## [Task objective]
Reproduce the following records line for line, without changing anything.

## [Stored rows]
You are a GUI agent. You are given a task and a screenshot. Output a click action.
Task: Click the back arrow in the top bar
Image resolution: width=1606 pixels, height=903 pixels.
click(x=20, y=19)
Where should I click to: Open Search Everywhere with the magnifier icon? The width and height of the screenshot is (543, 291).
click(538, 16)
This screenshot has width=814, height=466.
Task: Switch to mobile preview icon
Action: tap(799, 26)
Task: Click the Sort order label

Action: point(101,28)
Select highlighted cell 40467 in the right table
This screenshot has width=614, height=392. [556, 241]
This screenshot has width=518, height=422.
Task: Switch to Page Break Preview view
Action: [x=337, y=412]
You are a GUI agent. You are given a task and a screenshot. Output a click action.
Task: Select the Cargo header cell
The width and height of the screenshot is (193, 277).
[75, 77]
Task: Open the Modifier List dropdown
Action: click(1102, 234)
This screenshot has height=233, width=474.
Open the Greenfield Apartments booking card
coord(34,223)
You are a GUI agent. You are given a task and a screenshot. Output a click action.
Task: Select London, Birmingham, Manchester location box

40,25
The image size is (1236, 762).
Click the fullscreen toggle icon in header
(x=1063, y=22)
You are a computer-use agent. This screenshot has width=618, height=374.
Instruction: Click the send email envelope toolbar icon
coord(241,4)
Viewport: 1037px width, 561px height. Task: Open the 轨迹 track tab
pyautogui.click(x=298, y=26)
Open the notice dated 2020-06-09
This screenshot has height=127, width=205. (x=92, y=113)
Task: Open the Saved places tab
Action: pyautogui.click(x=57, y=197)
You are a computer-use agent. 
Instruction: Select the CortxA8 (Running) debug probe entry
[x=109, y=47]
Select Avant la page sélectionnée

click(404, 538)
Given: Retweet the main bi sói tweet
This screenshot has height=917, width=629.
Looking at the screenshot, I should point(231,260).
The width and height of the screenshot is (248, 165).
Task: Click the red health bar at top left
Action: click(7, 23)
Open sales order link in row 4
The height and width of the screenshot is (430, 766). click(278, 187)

## [Task solution]
You are a GUI agent. You are given a task and a screenshot. Output a click action.
Task: Click the back arrow in the top bar
Image resolution: width=1606 pixels, height=903 pixels.
click(x=20, y=19)
Where should I click to: Open Search Everywhere with the magnifier icon? The width and height of the screenshot is (543, 291).
click(538, 16)
This screenshot has width=814, height=466.
Task: Switch to mobile preview icon
Action: tap(799, 26)
Task: Click the Sort order label

Action: point(101,28)
Select highlighted cell 40467 in the right table
This screenshot has width=614, height=392. [556, 241]
This screenshot has width=518, height=422.
Task: Switch to Page Break Preview view
Action: [x=337, y=412]
You are a GUI agent. You are given a task and a screenshot. Output a click action.
Task: Select the Cargo header cell
The width and height of the screenshot is (193, 277).
[75, 77]
Task: Open the Modifier List dropdown
Action: click(1102, 234)
This screenshot has height=233, width=474.
Open the Greenfield Apartments booking card
coord(34,223)
You are a GUI agent. You are given a task and a screenshot. Output a click action.
Task: Select London, Birmingham, Manchester location box

40,25
The image size is (1236, 762).
Click the fullscreen toggle icon in header
(x=1063, y=22)
You are a computer-use agent. This screenshot has width=618, height=374.
Instruction: Click the send email envelope toolbar icon
coord(241,4)
Viewport: 1037px width, 561px height. Task: Open the 轨迹 track tab
pyautogui.click(x=298, y=26)
Open the notice dated 2020-06-09
This screenshot has height=127, width=205. (x=92, y=113)
Task: Open the Saved places tab
Action: pyautogui.click(x=57, y=197)
You are a computer-use agent. 
Instruction: Select the CortxA8 (Running) debug probe entry
[x=109, y=47]
Select Avant la page sélectionnée

click(404, 538)
Given: Retweet the main bi sói tweet
This screenshot has height=917, width=629.
Looking at the screenshot, I should point(231,260).
The width and height of the screenshot is (248, 165).
Task: Click the red health bar at top left
Action: click(7, 23)
Open sales order link in row 4
The height and width of the screenshot is (430, 766). click(278, 187)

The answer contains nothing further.